Она перебралась из деревни в город, где мало кто её знал и потому снижалась вероятность быть узнанной и арестованной. (В этом и заключались худые следствия широкой славы судебного процесса — ведь шквал общественного внимания вынудил Лярву сбежать из деревни в город, то есть именно туда, где жили все её «обидчики» и где теперь проживала её дочь.) Ночевала она на вокзале, на чердаках и в подвалах и в конце концов обосновалась окончательно в водопроводных и канализационных колодцах. Ночёвки в колодцах на куче гниющего тряпья, питание помойными отбросами, общение и попойки с отверженными представителями человечества, вечные грязь, вонь и беспросветность, но главное — постоянное сосущее чувство голода стали её уделом, столь же ужасным, сколь и ожесточающим. Ступив за черту нормы общественной жизни, она стала приближаться и к черте нормы психической стабильности. Смрад, мрак, вши, водка и свирепый голод приближали низвержение в пропасть самой личности. Она катилась вниз стремительно — и столь же стремительно приближалась развязка сложившейся ситуации. Адовы муки повлекли за собой и адовы действия.

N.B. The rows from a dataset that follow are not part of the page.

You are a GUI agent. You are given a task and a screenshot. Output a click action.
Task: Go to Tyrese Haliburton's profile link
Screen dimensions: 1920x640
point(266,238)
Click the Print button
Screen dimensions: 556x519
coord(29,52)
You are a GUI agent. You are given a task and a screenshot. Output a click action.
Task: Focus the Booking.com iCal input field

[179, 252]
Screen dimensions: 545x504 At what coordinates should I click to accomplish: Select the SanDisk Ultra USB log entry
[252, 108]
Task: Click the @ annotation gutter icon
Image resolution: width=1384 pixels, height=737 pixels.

Впрочем, нельзя сказать, чтобы Лярва сознавала новые условия своей жизни именно как мучения. Она вполне притерпелась к этим условиям, скоро привыкла к ним и, пожалуй, даже была морально готова к этому низвержению и раньше. Гораздо хуже и опаснее было то, что статус Сучки как своей собственности (не дочери, а именно собственности) вовсе не претерпел в голове Лярвы никаких изменений, посему решение суда она почитала за совершенное ничто и уже едва о нём помнила. Зато она прекрасно помнила о том обстоятельстве, что на свете живут и здравствуют конкретные люди, которые своими действиями привели к тому, что она была лишена этой собственности. Гораздо хуже и опаснее было ещё и то, что как отнятие у ней собственности, так и низвержение её самой в худшие условия жизни чем дальше, тем устойчивее связывались в её голове с виною конкретных людей, с действиями этих людей против неё лично. И такие действия, понимаемые ею как агрессивные, как нападение на неё, должны были повлечь за собою ответственность нападавших.
Однако сказать решительно, что Лярва имела мысли о мщении, было бы сказать ложь. Точно так же она не мыслила категориями справедливости и несправедливости. Мечты о сладком отмщении врагам, о восстановлении попранной справедливости свойственны живым, импульсивным, полнокровным людям, то есть людям, идущим на поводу у страстей. Лярва же была прямою противоположностью таким людям: она не подчинялась страстям, а просто не подозревала об их существовании. По этой причине она не знала жалости к убитому мужу, просто устранив его как препятствие своей воле. По этой же причине она совершенно не сочувствовала страданиям своей дочери и даже не догадывалась о них, когда отпиливала Сучке конечности или вышвыривала её на жестокий мороз почти без одежды, — она и здесь лишь добивалась торжества своей воли и устраняла препятствия. Таковым же хладнокровным и бесчувственным устранением препятствий было и выдавливанье глаза соседке Зинаиде — просто чтобы та перестала голосить и знала, с кем имеет дело. Убиение Проглота было единственным актом, отчасти похожим на выплеск эмоций, однако и здесь больше имело место сопровождение размышлений: пока она расправлялась с псом энергическим действием, ей просто легче было думать о том, что делать дальше. И не существовало никакого дрожания нравственной струны в её разуме или голоса совести, который подсказывал бы ей, что действия её часто носят изуверский, чудовищный характер.